"Heilige Kühe" sind das Problem "Voetbal Totaal" steckt in der Talentkrise
28.03.2017, 15:46 Uhr
Die Vertreter der Generation "Voetbal Totaal" um ihre prägende Gestalt Johan Cruyff würden an der heutigen Situation im niederländischen Fußball wohl verzweifeln.
(Foto: imago/Kicker/Metelmann)
Über Jahrzehnte werden die Niederlande für ihre Ausbildung, für ihre vielen Top-Talente bewundert. Doch die scheinbar nie versiegende Quelle an hochklassigen Jugendspielern ist seit Jahren ausgetrocknet - mit gravierenden Spätfolgen für den Fußball.

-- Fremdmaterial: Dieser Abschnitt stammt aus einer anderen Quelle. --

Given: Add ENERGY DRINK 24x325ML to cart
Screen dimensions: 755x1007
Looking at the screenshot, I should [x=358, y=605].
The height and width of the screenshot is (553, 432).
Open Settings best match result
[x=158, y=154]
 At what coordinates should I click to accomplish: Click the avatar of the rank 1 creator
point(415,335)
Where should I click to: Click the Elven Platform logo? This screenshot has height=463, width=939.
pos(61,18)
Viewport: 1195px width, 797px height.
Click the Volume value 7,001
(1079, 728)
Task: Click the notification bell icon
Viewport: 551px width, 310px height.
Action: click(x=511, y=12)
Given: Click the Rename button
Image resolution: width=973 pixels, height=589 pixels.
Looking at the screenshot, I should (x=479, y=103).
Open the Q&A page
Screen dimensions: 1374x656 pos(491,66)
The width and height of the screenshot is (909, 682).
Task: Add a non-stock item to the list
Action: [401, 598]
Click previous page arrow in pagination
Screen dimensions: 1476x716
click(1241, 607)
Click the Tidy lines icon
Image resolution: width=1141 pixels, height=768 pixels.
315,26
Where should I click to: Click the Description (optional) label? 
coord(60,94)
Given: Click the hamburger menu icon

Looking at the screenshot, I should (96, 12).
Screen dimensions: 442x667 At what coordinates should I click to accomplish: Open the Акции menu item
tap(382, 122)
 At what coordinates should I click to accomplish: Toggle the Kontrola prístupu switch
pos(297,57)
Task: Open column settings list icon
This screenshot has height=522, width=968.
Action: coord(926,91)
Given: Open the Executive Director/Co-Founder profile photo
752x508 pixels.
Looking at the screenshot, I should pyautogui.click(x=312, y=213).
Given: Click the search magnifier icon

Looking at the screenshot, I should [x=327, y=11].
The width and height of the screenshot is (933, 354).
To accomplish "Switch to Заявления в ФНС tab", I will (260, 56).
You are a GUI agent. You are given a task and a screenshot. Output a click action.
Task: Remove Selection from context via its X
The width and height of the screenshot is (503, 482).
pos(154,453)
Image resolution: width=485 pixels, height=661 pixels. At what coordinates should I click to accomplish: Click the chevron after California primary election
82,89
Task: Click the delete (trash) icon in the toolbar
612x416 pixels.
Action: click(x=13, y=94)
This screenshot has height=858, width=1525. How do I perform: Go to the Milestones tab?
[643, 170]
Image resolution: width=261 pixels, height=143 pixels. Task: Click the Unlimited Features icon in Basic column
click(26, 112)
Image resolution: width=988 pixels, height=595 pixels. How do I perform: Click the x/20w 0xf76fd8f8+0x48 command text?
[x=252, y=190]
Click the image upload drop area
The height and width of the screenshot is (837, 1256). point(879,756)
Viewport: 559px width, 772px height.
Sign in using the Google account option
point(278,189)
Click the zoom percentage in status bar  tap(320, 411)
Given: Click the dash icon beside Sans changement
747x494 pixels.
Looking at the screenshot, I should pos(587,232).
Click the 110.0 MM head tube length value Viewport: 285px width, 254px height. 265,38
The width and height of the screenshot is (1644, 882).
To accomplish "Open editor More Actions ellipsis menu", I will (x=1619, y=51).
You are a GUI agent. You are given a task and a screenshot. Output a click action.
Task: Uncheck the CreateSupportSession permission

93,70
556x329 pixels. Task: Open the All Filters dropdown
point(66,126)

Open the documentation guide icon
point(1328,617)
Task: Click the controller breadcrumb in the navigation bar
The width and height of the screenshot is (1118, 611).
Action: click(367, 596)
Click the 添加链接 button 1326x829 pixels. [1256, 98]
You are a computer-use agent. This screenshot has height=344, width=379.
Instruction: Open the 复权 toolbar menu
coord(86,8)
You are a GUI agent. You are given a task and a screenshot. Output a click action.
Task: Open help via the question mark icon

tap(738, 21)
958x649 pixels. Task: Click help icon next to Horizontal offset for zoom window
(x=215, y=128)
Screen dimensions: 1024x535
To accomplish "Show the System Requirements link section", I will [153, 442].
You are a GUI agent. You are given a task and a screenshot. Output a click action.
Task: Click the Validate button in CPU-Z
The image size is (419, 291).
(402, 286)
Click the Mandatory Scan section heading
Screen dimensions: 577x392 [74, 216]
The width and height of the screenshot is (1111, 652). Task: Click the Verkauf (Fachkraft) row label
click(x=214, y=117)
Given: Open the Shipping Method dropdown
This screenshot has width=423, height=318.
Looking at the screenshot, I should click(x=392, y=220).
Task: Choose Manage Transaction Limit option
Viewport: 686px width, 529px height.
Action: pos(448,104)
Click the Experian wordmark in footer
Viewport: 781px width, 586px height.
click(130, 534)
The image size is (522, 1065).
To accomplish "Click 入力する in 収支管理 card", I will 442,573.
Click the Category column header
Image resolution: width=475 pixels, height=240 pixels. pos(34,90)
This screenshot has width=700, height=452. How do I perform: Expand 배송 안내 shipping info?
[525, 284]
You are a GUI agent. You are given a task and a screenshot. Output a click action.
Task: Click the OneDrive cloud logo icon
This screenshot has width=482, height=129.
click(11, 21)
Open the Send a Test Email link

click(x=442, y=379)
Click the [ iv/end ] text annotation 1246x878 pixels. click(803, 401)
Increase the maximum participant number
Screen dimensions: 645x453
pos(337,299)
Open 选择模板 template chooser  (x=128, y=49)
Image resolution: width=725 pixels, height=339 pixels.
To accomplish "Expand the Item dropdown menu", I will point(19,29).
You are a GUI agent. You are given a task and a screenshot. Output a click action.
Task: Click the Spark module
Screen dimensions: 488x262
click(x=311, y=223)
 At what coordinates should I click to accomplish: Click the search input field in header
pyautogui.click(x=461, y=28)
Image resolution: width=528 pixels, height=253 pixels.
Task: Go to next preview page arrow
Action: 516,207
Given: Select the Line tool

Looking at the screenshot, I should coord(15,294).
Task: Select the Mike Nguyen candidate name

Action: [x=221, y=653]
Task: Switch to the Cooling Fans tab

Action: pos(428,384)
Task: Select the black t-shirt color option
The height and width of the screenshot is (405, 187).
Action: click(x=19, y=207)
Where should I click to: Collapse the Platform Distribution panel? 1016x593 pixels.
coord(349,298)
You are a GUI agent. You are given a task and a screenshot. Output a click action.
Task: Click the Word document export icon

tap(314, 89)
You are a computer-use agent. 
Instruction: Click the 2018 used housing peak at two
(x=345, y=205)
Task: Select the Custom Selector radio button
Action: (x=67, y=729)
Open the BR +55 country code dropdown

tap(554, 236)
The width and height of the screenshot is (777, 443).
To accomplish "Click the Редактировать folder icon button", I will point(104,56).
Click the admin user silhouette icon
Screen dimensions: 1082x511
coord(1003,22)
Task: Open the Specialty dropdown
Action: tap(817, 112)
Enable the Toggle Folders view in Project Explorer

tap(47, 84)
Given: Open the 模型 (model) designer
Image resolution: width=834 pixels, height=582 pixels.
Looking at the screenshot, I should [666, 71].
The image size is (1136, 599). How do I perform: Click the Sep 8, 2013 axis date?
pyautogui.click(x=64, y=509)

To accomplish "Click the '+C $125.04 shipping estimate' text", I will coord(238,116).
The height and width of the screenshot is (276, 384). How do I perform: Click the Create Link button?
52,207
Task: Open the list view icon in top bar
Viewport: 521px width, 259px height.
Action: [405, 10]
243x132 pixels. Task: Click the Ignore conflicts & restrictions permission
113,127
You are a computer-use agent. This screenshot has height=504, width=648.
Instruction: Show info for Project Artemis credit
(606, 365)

Johan Cruyff, Patrick Kluivert, Arjen Robben - über viele Jahrzehnte brachte die niederländische Fußballschule etliche Stars hervor. Die fußballerische Ausbildung im 17-Millionen-Einwohner-Land war Vorbild für die großen Nationen - und eine scheinbar nie versiegende Talente-Quelle für die eigene Nationalmannschaft. Doch das war einmal. Die Elftal steckt nicht trotz, sondern wegen der Nachwuchsarbeit tief in der Krise.
Dieses Problem werde auch der Nachfolger des am Sonntag entlassenen Bondscoach Danny Blind nicht auf Anhieb lösen können, gibt Huub Stevens zu bedenken. "Ich habe immer gesagt, dass es aktuell nicht das Problem des Nationaltrainers ist, sondern es liegt an der Jugendarbeit", sagte der Niederländer bei Sport1: "Wir müssen immer wieder mit einer gewissen Kreativität gute Fußballer hervorbringen, was nicht leicht ist."
Vor allem nicht, wenn Oranje nach der EM 2016 auch die WM 2018 in Russland verpassen sollte. Doch danach sieht es derzeit aus. Dann würden dem niederländischen Fußballverband KNVB wieder wichtige Einnahmen wegbrechen, vielleicht auch Sponsoren abspringen. Dabei bräuchte der Verband dringend frisches Geld für ein überarbeitetes Nachwuchskonzept. Das jetzige, das sich noch immer nach dem "Voetbal Totaal" der erfolgreichen 70er-Jahre richtet, scheint sich überholt zu haben.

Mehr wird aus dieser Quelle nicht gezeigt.